Auswahl der GRC-Software

Es gibt zahlreiche Lösungsanbieter, die auf der funktionalen Ebene miteinander konkurrieren. Zurzeit geht der Trend stark in Richtung integrierte Compliance-Frameworks: Diese Tools bieten bereits vordefinierten Standard-Content, der die Anforderungen diverser Rahmenwerke und Regularien wie der ISO27001 oder der EU-Datenschutzgrundverordnung berücksichtigt und sich relativ einfach mit den individuellen Kontrollstrukturen des jeweiligen Unternehmens verknüpfen lässt. Neue Gesetze lassen sich einfach in das bestehende Compliance Framework integrieren, was dazu beiträgt, den Pflegeaufwand des Compliance-Systems überschaubar zu halten.
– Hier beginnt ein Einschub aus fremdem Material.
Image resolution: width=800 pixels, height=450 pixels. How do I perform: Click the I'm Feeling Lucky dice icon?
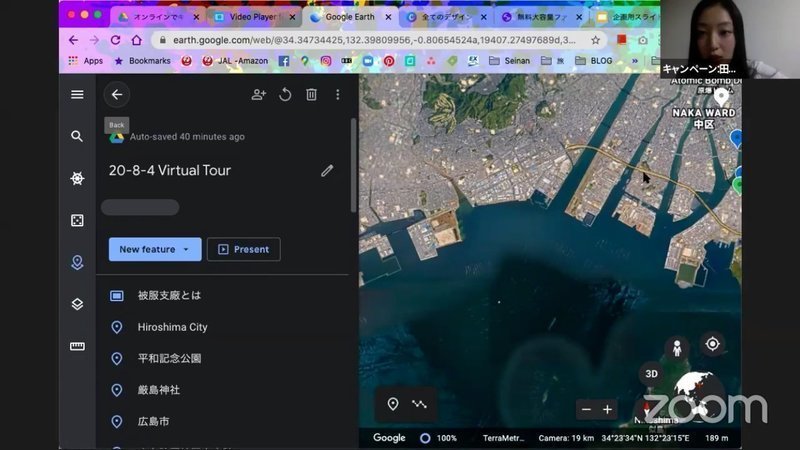[x=77, y=220]
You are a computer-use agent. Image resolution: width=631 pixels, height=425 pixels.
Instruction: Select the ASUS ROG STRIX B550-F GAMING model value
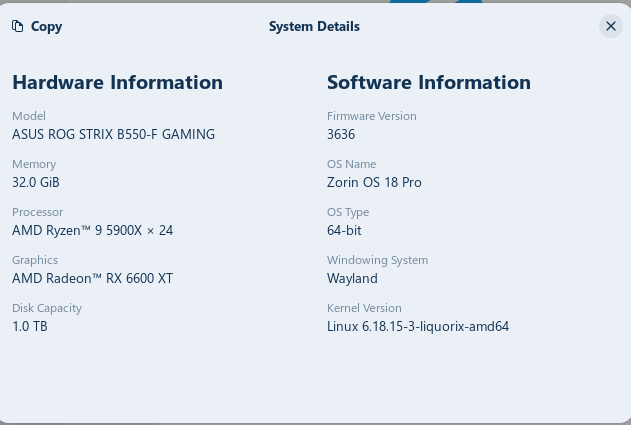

Wer sich einen ersten Überblick verschaffen will, wirft am besten einen Blick in die Produktübersichten von Analysten wie Forrester und Gartner. Im Rahmen eines Ausschreibungsverfahrens sollten Unternehmen ihre funktionalen und technischen Anforderungen an die Managementsoftware-Lösung definieren. Dabei kommt es darauf an, dass die Technologie nicht nur in der Lage ist, die aktuelle Situation abzubilden, sondern auch mitzuwachsen, um künftigen Anforderungen gerecht zu werden. Darüber hinaus liefern die Analysten wertvolle Informationen über die Stärken und Schwächen der hinter der Software-Lösung stehenden Anbieter und deren Strategien, um den Kunden langfristig und mit ausreichender Manpower mit notwendigen Services rund um die gewählte GRC-Lösung lokal zu betreuen. Genau anschauen sollte man sich, ob es ein funktionierendes Partnernetzwerk oder eine regionale Präsenz gibt, die über das Vorhandensein eines Vertriebsansprechpartners hinausgeht. Denn ein Tool ohne Experten, die die Anwendung fachmännisch und zweckmäßig einrichten können, ist nahezu wertlos. Experten müssen nicht nur theoretisch verfügbar sein, sondern praktisch für den Kunden da sein.